SET TASKS:
a - Rewrite the nanocomposite synthesis text from "2.2. Synthesis of" to "are illustrated in the supporting information.", swapping "turkevich method" for "seed-mediated method".
b - Answer these from the nanocomposite synthesis text:
(i) Which supplier provided the CTAB?
(ii) At what temperature was the Au@GO core/shell structure stored?
(iii) Which gases was the AuAg@GO/PANI sensor assessed for?

** Begin PAGE EXTRACT **

In this article, we introduce a novel architecture featuring long tubular PANI nanocomposites, using an AuAg@GO core/shell structure and CTAB as the soft cationic surfactant. Our study explores the impact of CTAB concentration on the tubular structure of PANI in the presence of the AuAg@GO nanocomposite. We also investigate the effects of different solvents (water, dimethyl sulfoxide (DMSO), N-Methyl-2-pyrrolidone (NMP)) on conductivity, solubility, and de-doping of the nanocomposites. To the best of our knowledge, no prior scientific reports have detailed the in-situ synthesis of AuAg@GO and PANI with a controllable polymer shape, utilizing CTAB as a soft template. Furthermore, the synthesized AuAg@GO/PANI nanocomposite is assessed as a gas sensor for the detection of acetone, CO2, NO2, and H2S, revealing significant reductions in response time and recovery time. The proposed PANI nanocomposite architecture holds promise for applications in sensors, catalysis, energy storage, and optoelectronic devices.
2. Experimental section
2.1. Materials
Ammonium persulfate (APS), silver nitrate (AgNO3), sodium borohydride (NaBH4) and cetyl trimethyl ammonium bromide (CTAB) were purchased from Sigma-Aldrich and were used as received. Chloroauric acid (HAuCl4), trisodium citrate (TSC), aniline, and graphite powder were acquired from Merck and used as received without any purification. All the solvents were also obtained from Merck and deionized water was used for the synthesis throughout the experiment.
2.2. Synthesis of gold and silver nanoparticles
Silver nanoparticles were synthesized using chemical reduction of AgNO3 with NaBH4 as reducing and stabilizing agent [36][Fig. S1]. Gold nanoparticles were synthesized using turkevich method [37][Fig. S2]. The detailed process of synthesizing silver NPs and gold NPs are illustrated in the supporting information.
2.3. Synthesis of core/shell Au@GO and Ag@GO nanostructure
CTAB powder was dissolved in deionized (DI) water (15 mM) and stirred for 6 h, so that no bubbles were left. 4 mL of Au NPs solution (10−13 M) was added to 4 mL of prepared CTAB solution and stirred for 30 min until micelles were formed on the outer layer of nanoparticles. Therefore, negative zeta potential of Au NPs due to TSC changed to positive because of CTAB micellar structure (not shown here). Filtered graphene oxide (2 mL, 1 mg/mL) was added dropwise to the solution (Fig. S3). The detailed process of synthesizing GO is illustrated in the supporting information. Core/shell structure of Au@GO was prepared in this way and stored at 8 °C for further experiments (Fig. S4) [38]. The same procedure was applied for the preparation of Ag@GO nanostructure (Fig. S5).

** End PAGE EXTRACT **
** Begin EXTRACTED INFORMATION **

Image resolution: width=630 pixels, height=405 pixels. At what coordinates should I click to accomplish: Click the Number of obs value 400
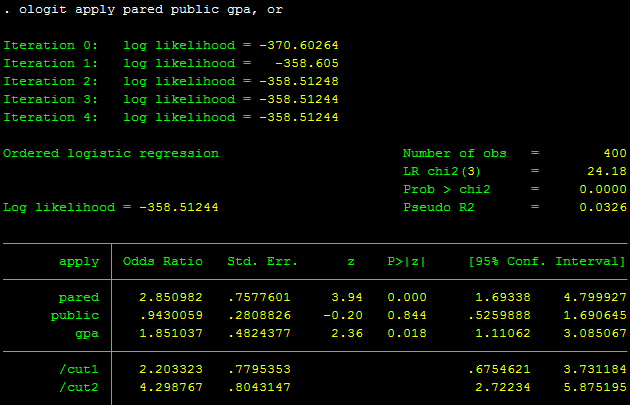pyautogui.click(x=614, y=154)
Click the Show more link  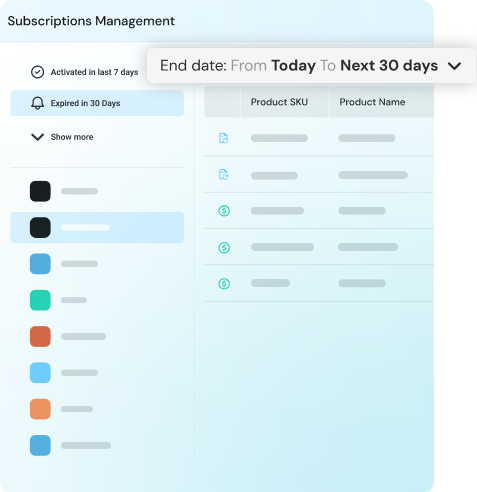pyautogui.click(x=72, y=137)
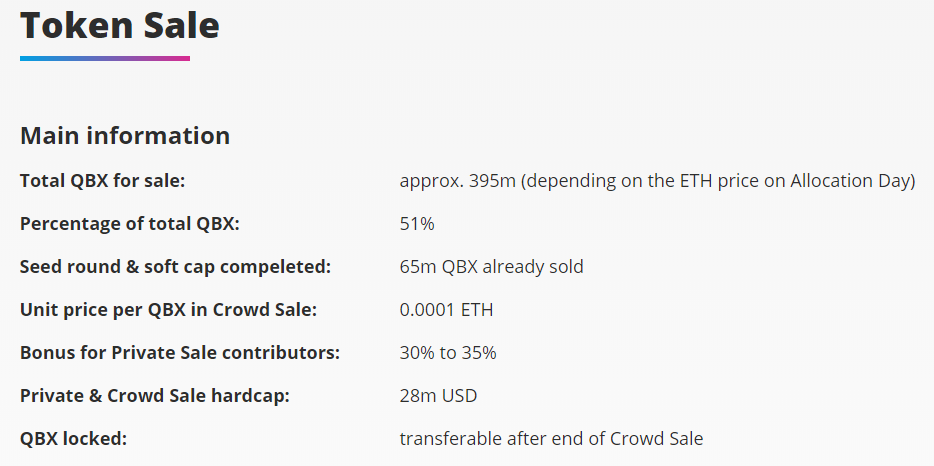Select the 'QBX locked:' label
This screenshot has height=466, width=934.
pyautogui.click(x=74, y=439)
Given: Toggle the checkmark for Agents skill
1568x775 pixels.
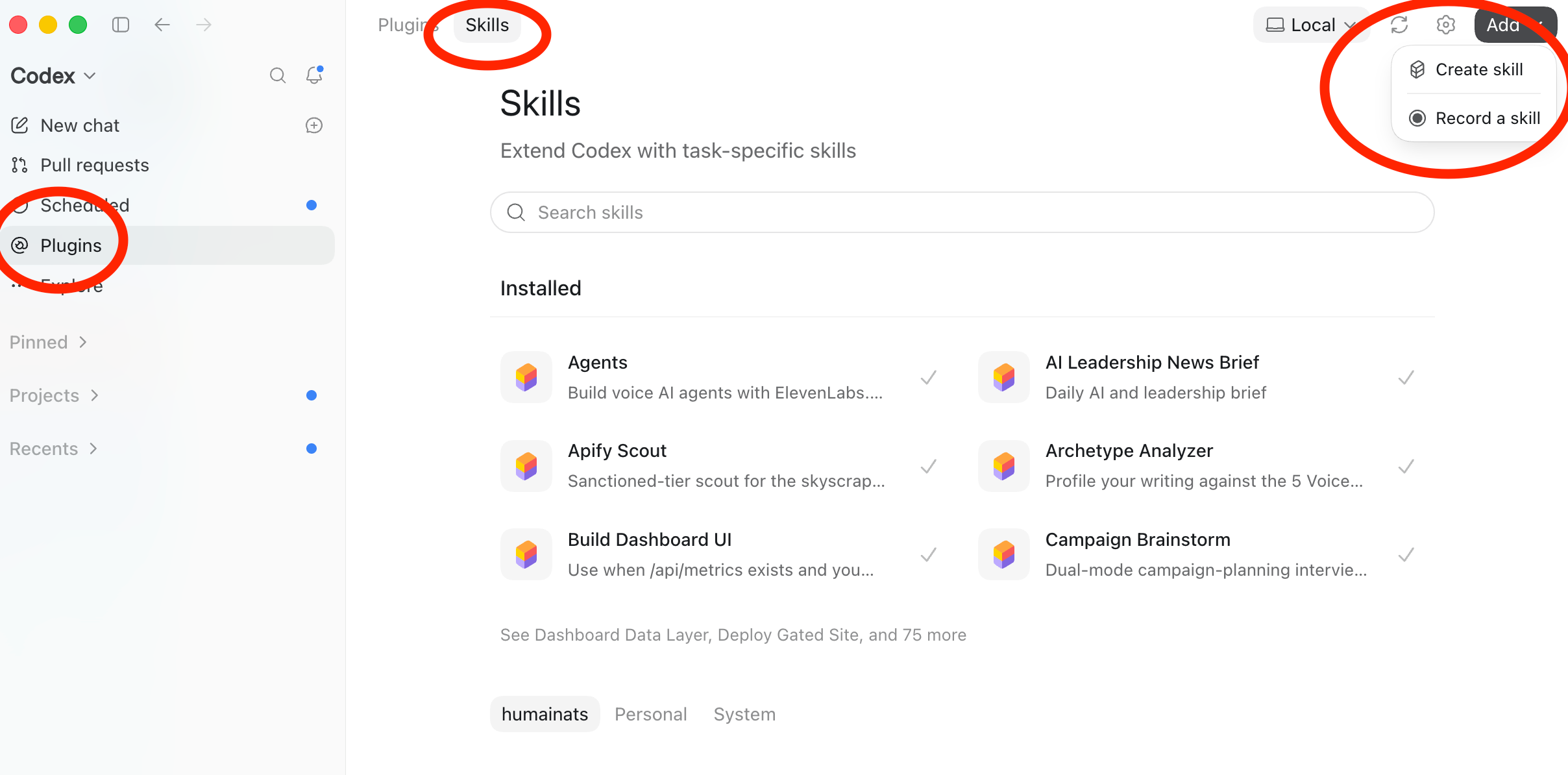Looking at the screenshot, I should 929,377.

** End EXTRACTED INFORMATION **
** Begin EXTRACTED INFORMATION **

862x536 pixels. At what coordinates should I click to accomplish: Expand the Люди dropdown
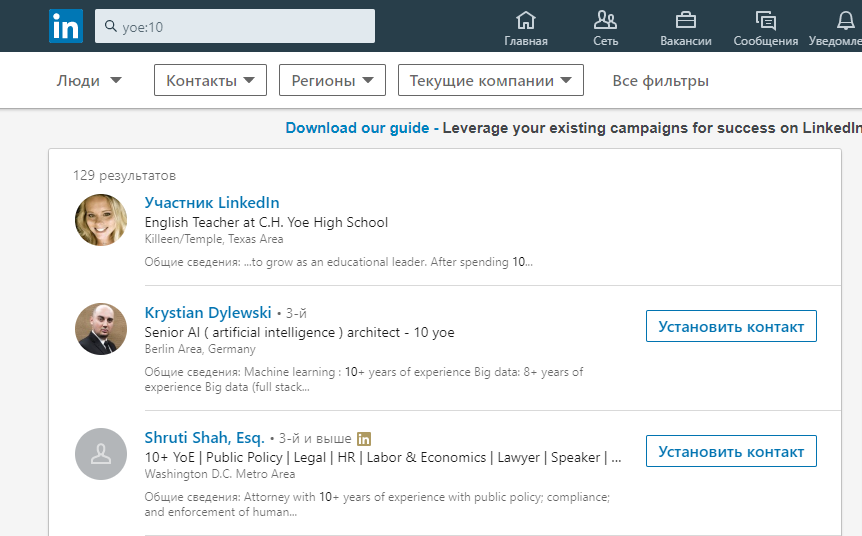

** End EXTRACTED INFORMATION **

SOLUTIONS FOR EACH TASK:
a -
2.2. Synthesis of gold and silver nanoparticles
Silver nanoparticles were synthesized using chemical reduction of AgNO3 with NaBH4 as reducing and stabilizing agent [36][Fig. S1]. Gold nanoparticles were synthesized using seed-mediated method [37][Fig. S2]. The detailed process of synthesizing silver NPs and gold NPs are illustrated in the supporting information.

b -
(i) Sigma-Aldrich
(ii) 8 °C
(iii) Acetone, CO2, NO2 and H2S